Indiferença e Vaidade
Na mensagem de Quaresma, o Papa
Francisco fala de “globalização da indiferença”. A interpelação que nos é feita é óbvia, mas
muito difícil. Difícil porque a nossa indiferença é tão profunda que já nem nos
preocupamos com o facto de o sermos.
Daquilo que observo em mim e nos
outros, todos nos convidamos uns aos outros a vivermos numa espécie de espaço
negativo, vazio, terra de ninguém. O espaço do nim. Lugar onde tudo é
aceitável, porque não temos a diligência de fazer o bem, de defender o bem,
porque quem faz tem de arregaçar as mangas, tem de dar a cara, tem de procurar
argumentos, tem de ouvir contra-argumentos. Dá um certo trabalho.
Nalgum momento da história,
decidimos começar a não querer chocar com ninguém, a viver de acordo com tudo e
com todos, vestir todas as camisolas, como se fosse aceitável dizer que sim e
que não à mesma coisa, quase ao mesmo tempo. E vemos isto em todo o lado. No
trabalho, para não ferir suscetibilidades. Nas conversas coloquiais, assentamos
a cabeça, para continuarmos amigos de todos. Na escola dos miúdos, porque temos
medo que a professora rejeite o nosso filho e porque, da escola, os professores
é que sabem.
No fundo, todos preferimos andar
silenciosamente, fazendo de conta que tudo está bem, que todos atuamos muito
bem, que a sociedade se autogere na perfeição e que, mesmo que não o faça, não
vou ser eu a mudar o rumo das coisas.
Não sei se sente o mesmo, mas já
tenho dado comigo, calada, perante elocuções completamente bárbaras, a preferir
calar-me e fugir porque não me lembro, no momento, de nenhuma forma de lidar
com aquilo.
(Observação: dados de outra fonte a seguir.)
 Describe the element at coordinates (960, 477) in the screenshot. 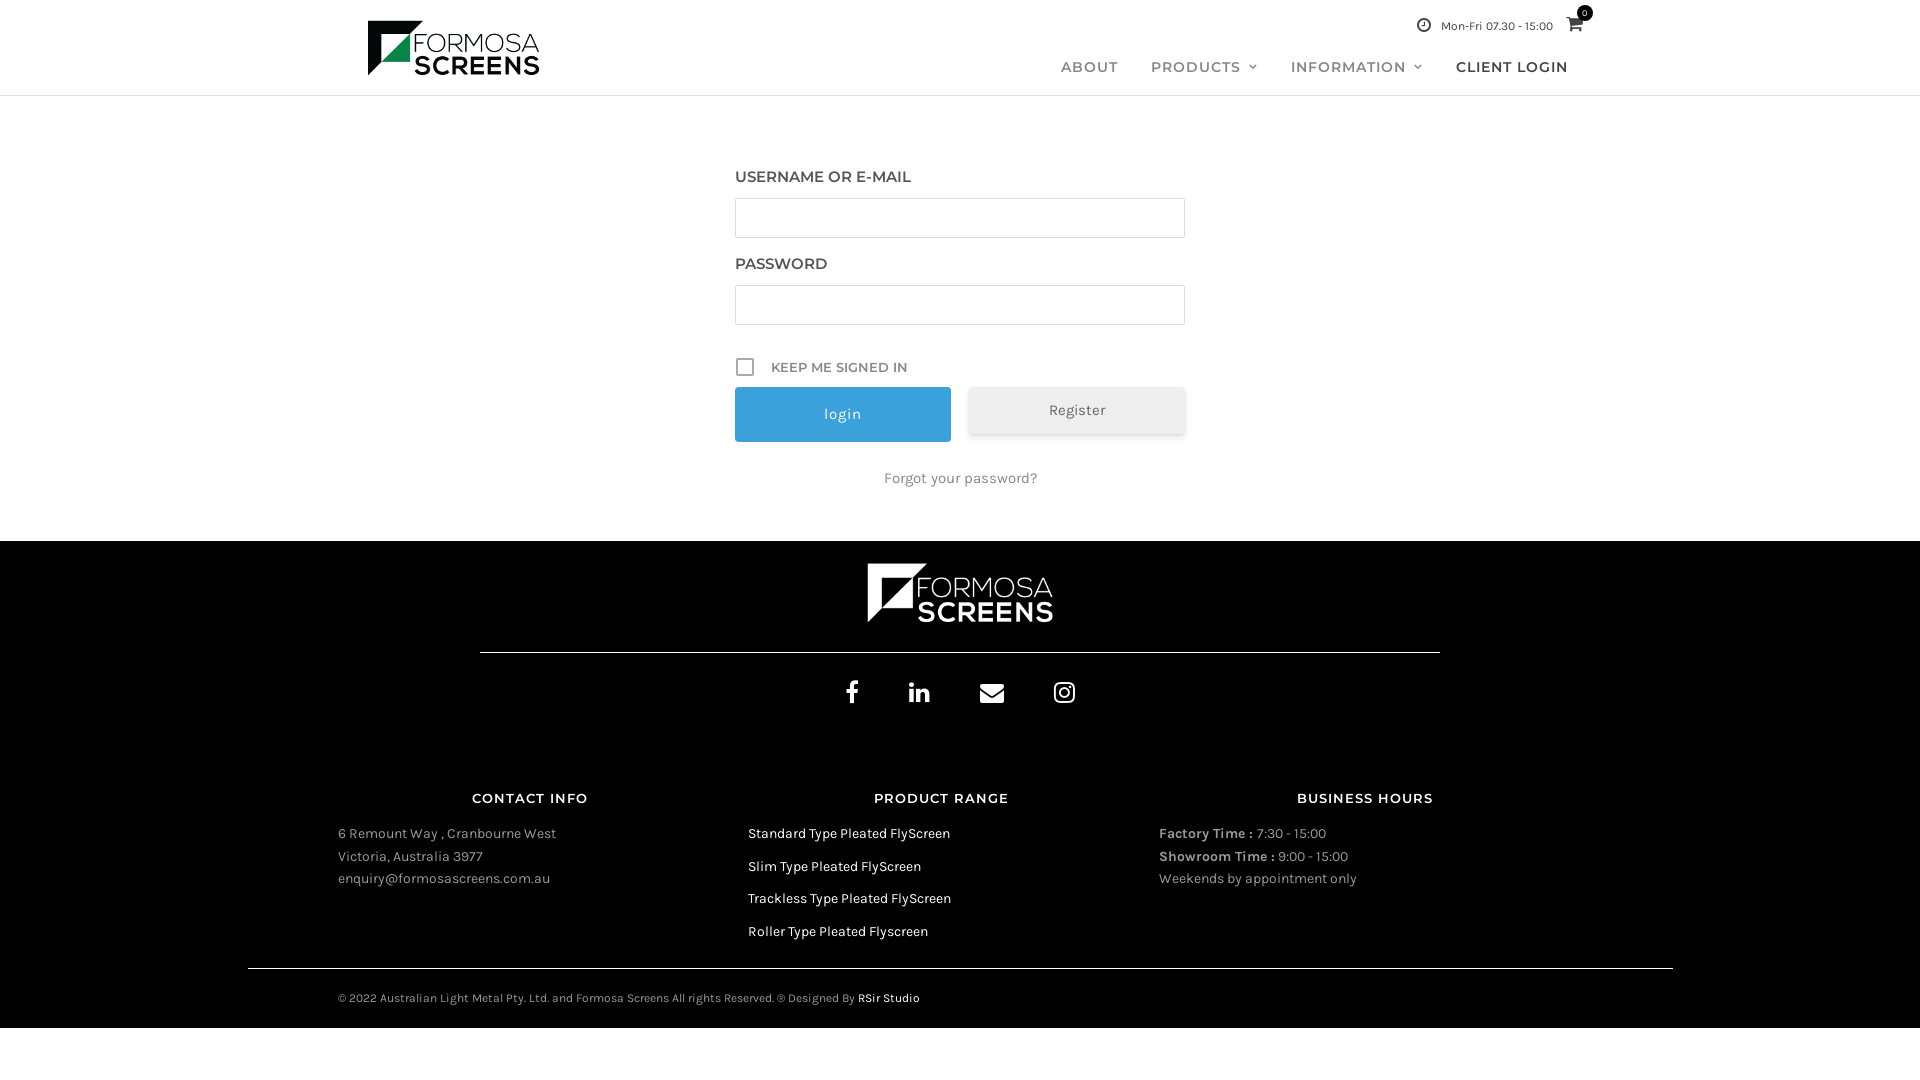

I see `Forgot your password?` at that location.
O problema é que esta atitude se torna viciante e se alimenta
daquilo que cada um tem de mais certo em si mesmo- a soberba/ a vaidade. A
pouco e pouco, vamos dizendo para nós mesmos “Sou bestial, não me meto em
chatices, todas as pessoas gostam de mim…”. UAU, a seguir é o vazio completo.
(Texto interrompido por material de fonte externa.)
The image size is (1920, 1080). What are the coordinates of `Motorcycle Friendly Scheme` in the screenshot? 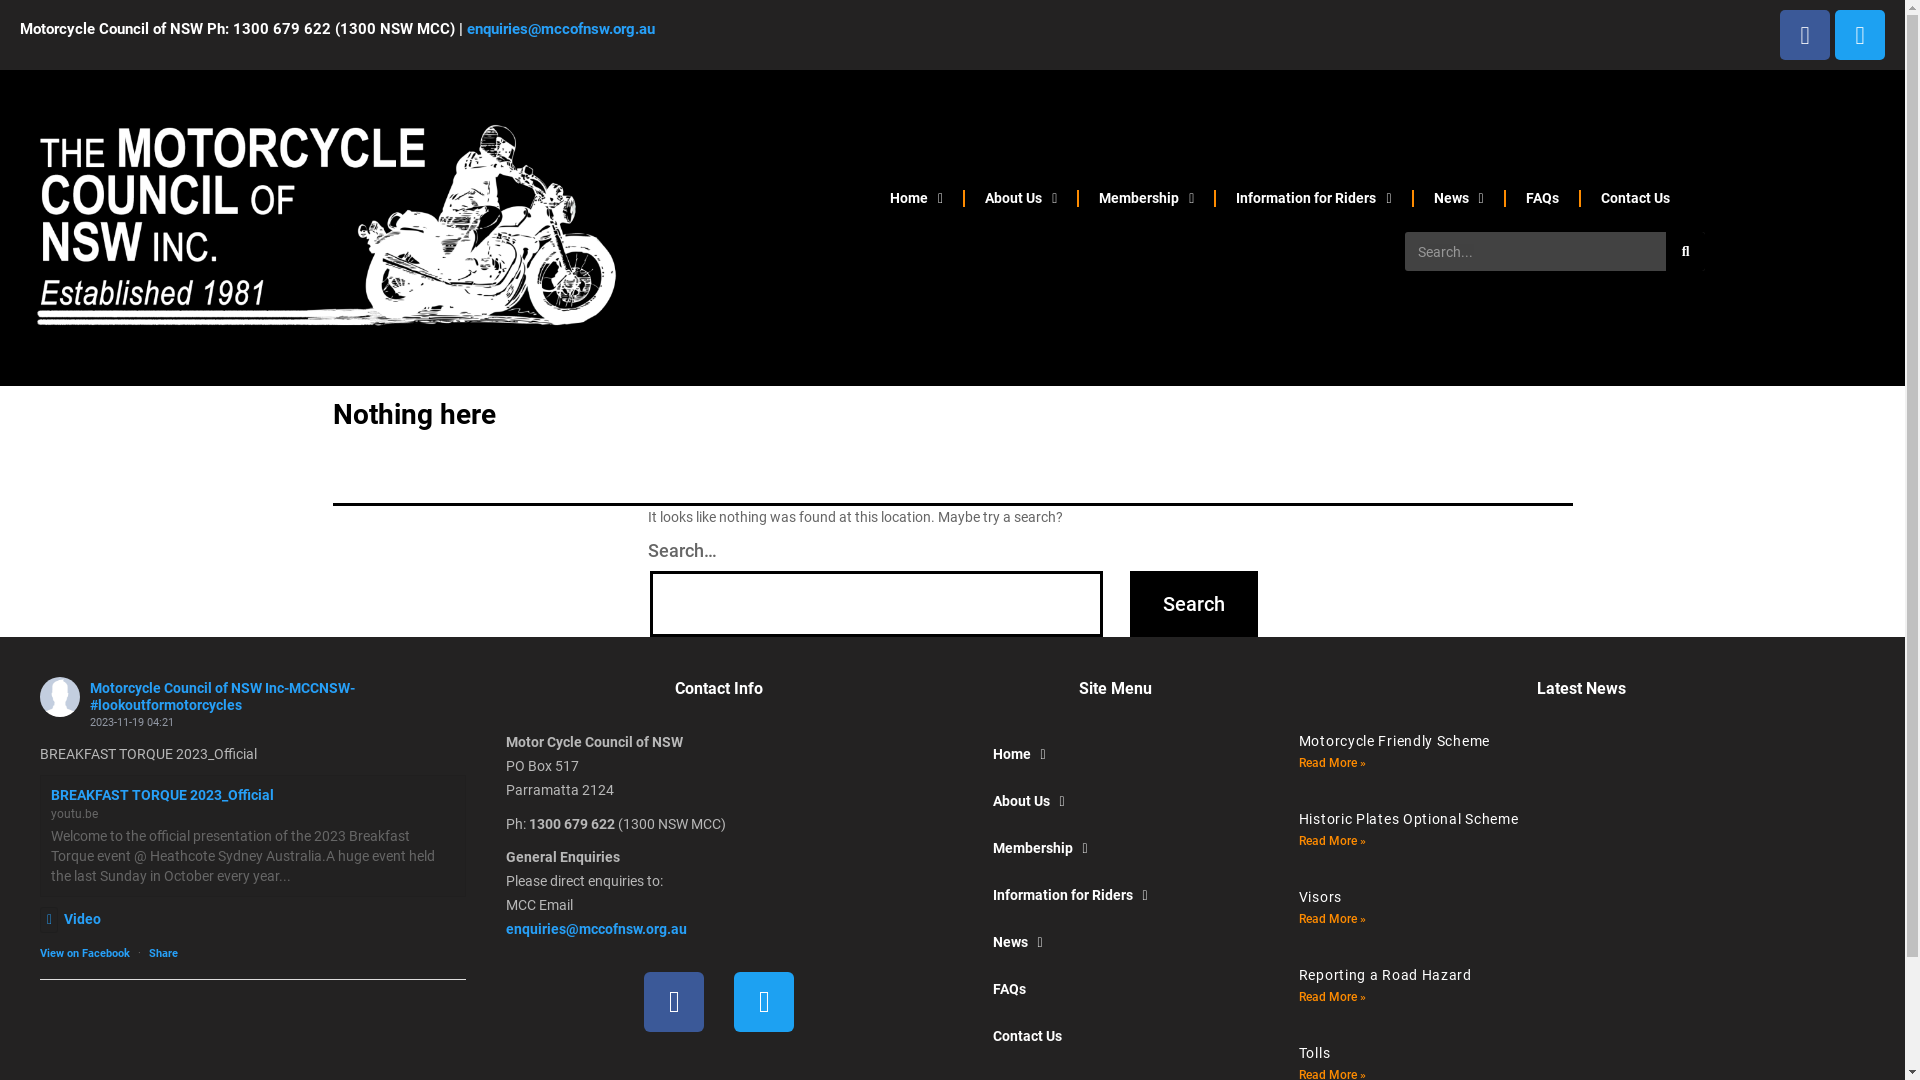 It's located at (1394, 741).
Vivemos no conforto do vazio. Um vazio de alma que não nos leva a lado nenhum.
Bem, dizia que não nos leva a
lado nenhum, mas isso também não constitui um problema em si mesmo. Estamos num
estado de anestesia tal, num estado de tamanho adormecimento, que não sentimos
falta de nada, até porque para sentir falta de alguma coisa, seria preciso uma
premissa base muito importante- parar. Quem é que tem paciência para parar? Por
isso é que andamos sempre super ocupados e nunca temos tempo para nada. Está na
moda não ter tempo para nada.
Na lufa-lufa dos dias, entre uma
sessão de ginástica, uma tarde de compras, a psicanálise e as atividades
extra-curriculares dos filhos, estamos prontinhos para mais uma temporada de
“paraíso do nada”. Quem não quiser, pode sempre tentar sintonizar a sua antena
para outras atmosferas, respirar fundo e deixar-se estar em silêncio. Sem
pressas, chegará o momento em que as grandes perguntas surgirão.
Paulatinamente, teremos a oportunidade de ponderar o que queremos da nossa
vida, que tipo de pessoa queremos de facto de ser e que aspetos temos de mudar.